Annual Maintenance Contract: Everything You Need to Know

An annual maintenance contract (AMC) is an agreement with a service provider for repair and maintenance of property used by your company. The service can be of any property owned by your company from the large manufacturing machines creating your products down to the computers and printers used in your offices. It can also include service to the building, the land, parking lots, etc. A company that cares about improving day to day operations should have an AMC in order to ensure quality of product and process.

Quality output from any machine depends on the machine's long-term repeat performance. Machine maintenance is the key to this quality performance. You want the best personnel with the most expertise and experience to ensure a machine is working as it should.

An AMC can last from 1 to 3 years as agreed to by the parties. You can extend the term if you want to continue the service. Typically, AMCs include service support; however, you can add a comprehensive maintenance contract (CMC) that will cover IT support and replacement as well.

AMCs are common across many industries: healthcare, IT, retail, etc. An AMC agreement to maintain property is a general concept that can be applied to many needs. And most AMCs and CMCs contain similar provisions across all industries:

  1. Name and address of parties
  2. Details of equipment under the contract
  3. Expectations (number of visits)
  4. Comprehensive or non-comprehensive
  5. Timeline
  6. Requirements
  7. Price
  8. Payment terms
  9. Penalty clause
  10. What is not included
  11. Termination of contract
  12. Signature and seal

Cancellation

In order to end an AMC, a company will mail a maintenance contract cancellation letter to the service provider.
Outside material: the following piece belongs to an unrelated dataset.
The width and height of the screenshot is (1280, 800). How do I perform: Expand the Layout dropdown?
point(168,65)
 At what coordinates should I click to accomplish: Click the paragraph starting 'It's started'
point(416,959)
This document ends the relationship between the parties. Before sending this letter, your company should, as a professional courtesy, let the provider know how they are not meeting your expectations and/or the reasons for canceling the AMC.
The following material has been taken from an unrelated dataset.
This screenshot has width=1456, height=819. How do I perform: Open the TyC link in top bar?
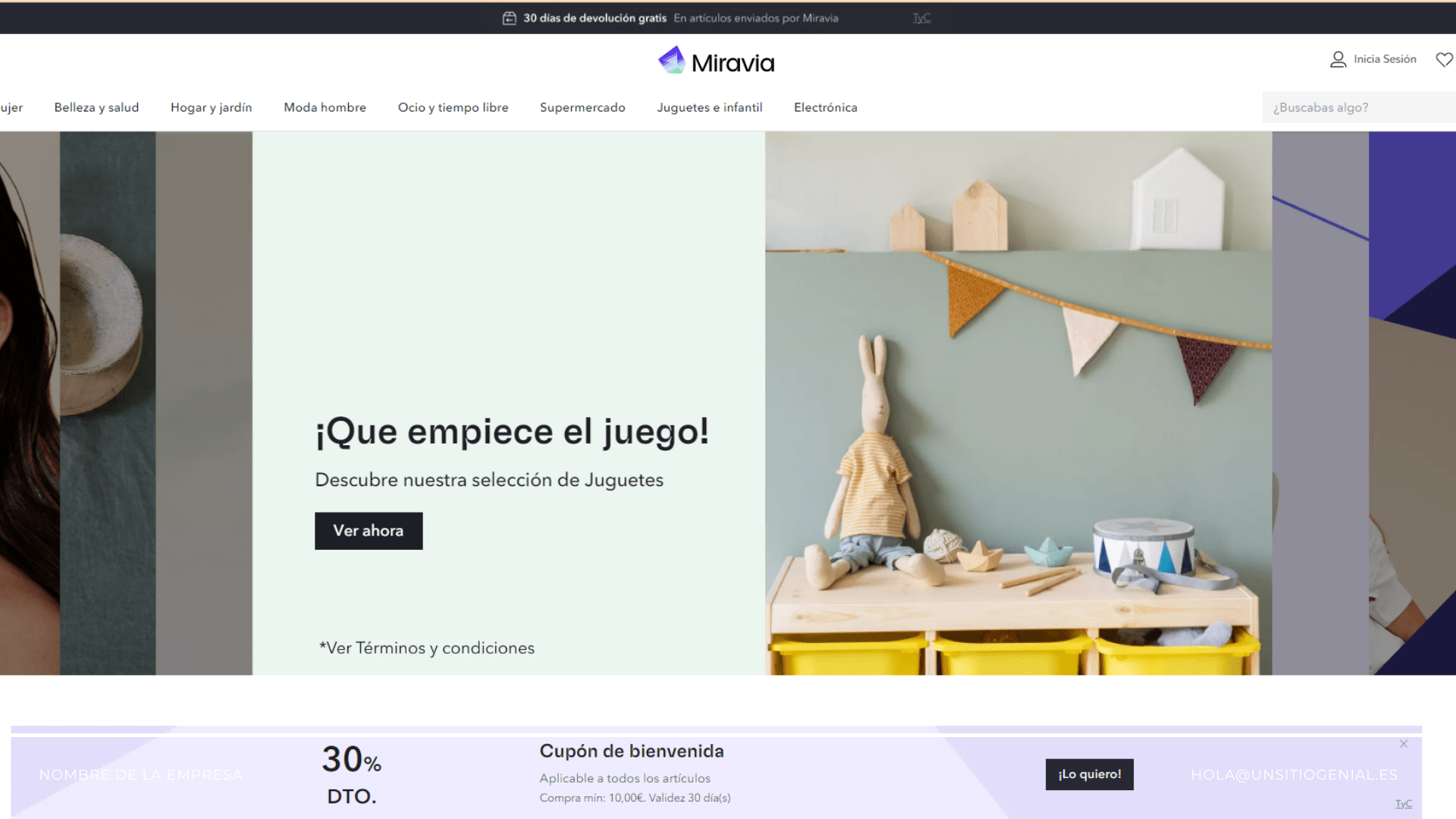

Comprehensive Maintenance Contract (CMC)

A CMC is usually for one year and can be extended up to 3 or 5 years if agreed to by the parties. A CMC includes prompt service for repairs and replacements of faulty parts or machines. A CMC costs more than an AMC because it includes the costs of the replacements on top of the maintenance service.
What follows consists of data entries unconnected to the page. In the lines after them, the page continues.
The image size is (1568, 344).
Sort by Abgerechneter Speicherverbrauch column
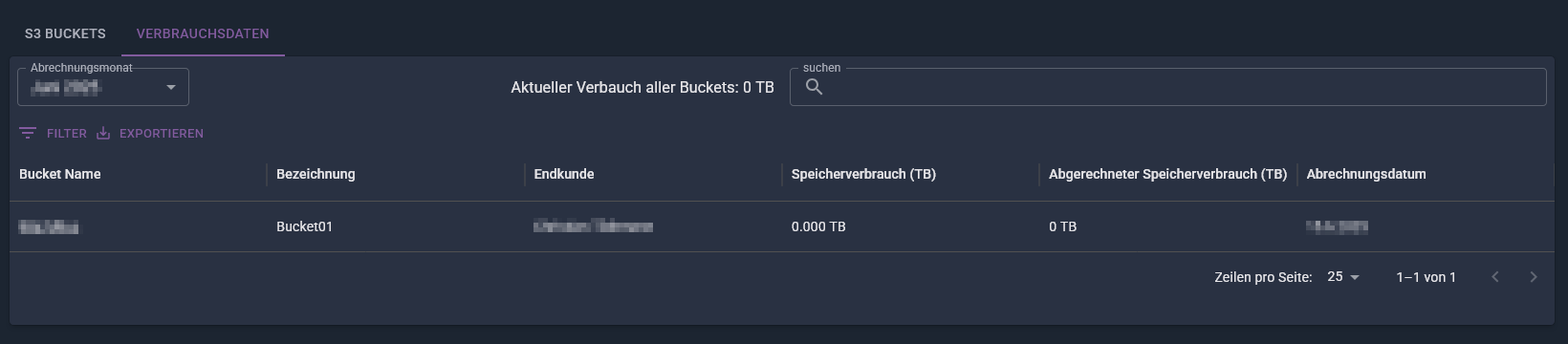tap(1167, 174)
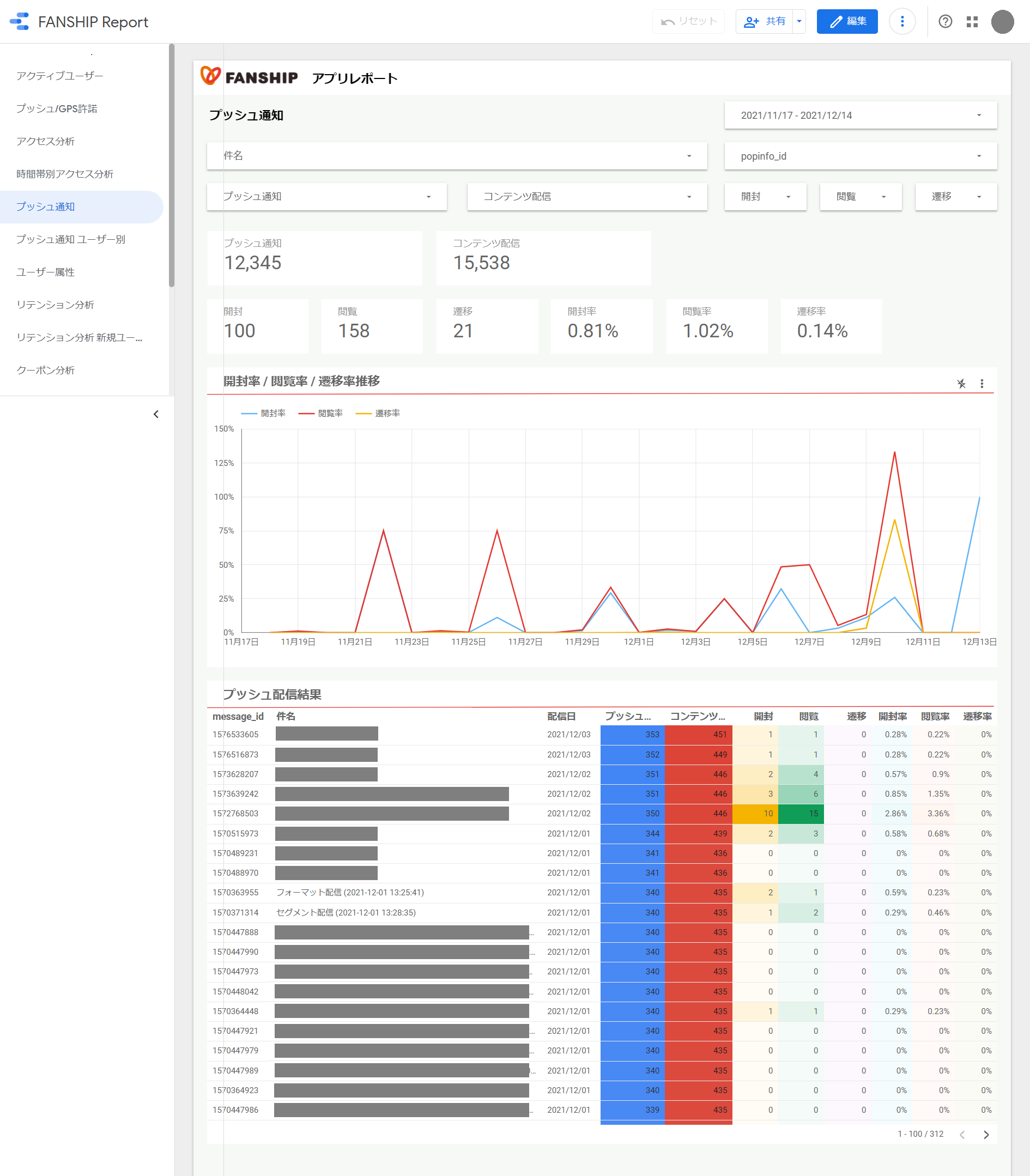Open the help question mark icon
The height and width of the screenshot is (1176, 1030).
(x=945, y=21)
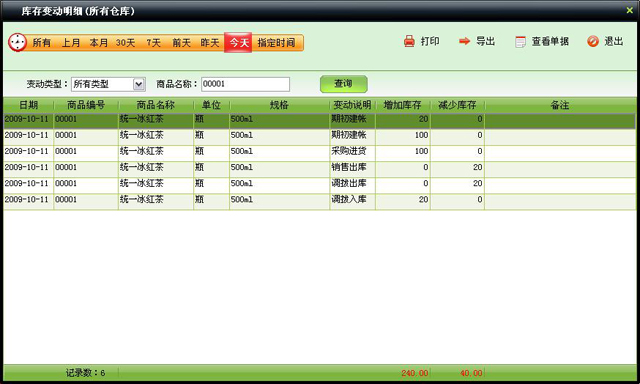The width and height of the screenshot is (640, 384).
Task: Choose the 指定时间 custom range tab
Action: click(x=276, y=42)
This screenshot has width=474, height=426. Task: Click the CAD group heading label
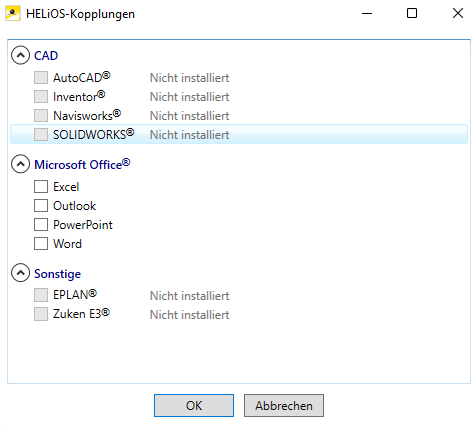[46, 56]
Computerized Numerical Controls (CNC)

Maintenance of machines with computerized numerical controls (CNCs) requires special skills. If a company does not have specialized CNC maintenance team to take care of all variety of CNC machines, it should enter into an AMC with CNC machine manufacturers. These are the best individuals to contract with for maintaining these machines.

Benefits

  1. Continuous updates/upgrades to the software ensuring optimal performance and productivity
  2. Long-term cost savings in machine purchase and function
  3. Expertise knowledge base
  4. Preventative maintenance (goal: no breakdowns)
  5. Quick response (if breakdowns)
  6. Increased longevity of hardware and software
  7. Expert technicians available to answer the tough questions
  8. No coverage lapses
  9. No hourly charges for service
  10. Keeps company on time and in compliance

Terms

You can be very specific in your AMC agreement. You can specifically delineate which equipment will be serviced. You can require the service provider to bring all their own tools and materials for service. You can let the service provider know that you will, or will not, provide extra hands when they come to provide service. You can require your service provider to have the replacement parts and/or machines available immediately given one of yours breaks down. You can also specify what happens in the event of a breakdown between scheduled service visits and how this shall be handled and, of course, paid for.

An annual maintenance contract gives a company and the service provider the benefit of having everything planned out ahead of time, so that if in the event of a machine, computer, piece of hardware, or software breaks or ceases to work properly, the company knows that they can be up and running in the shortest amount of time possible. This helps prevent undue delays resulting in loss of profits or income.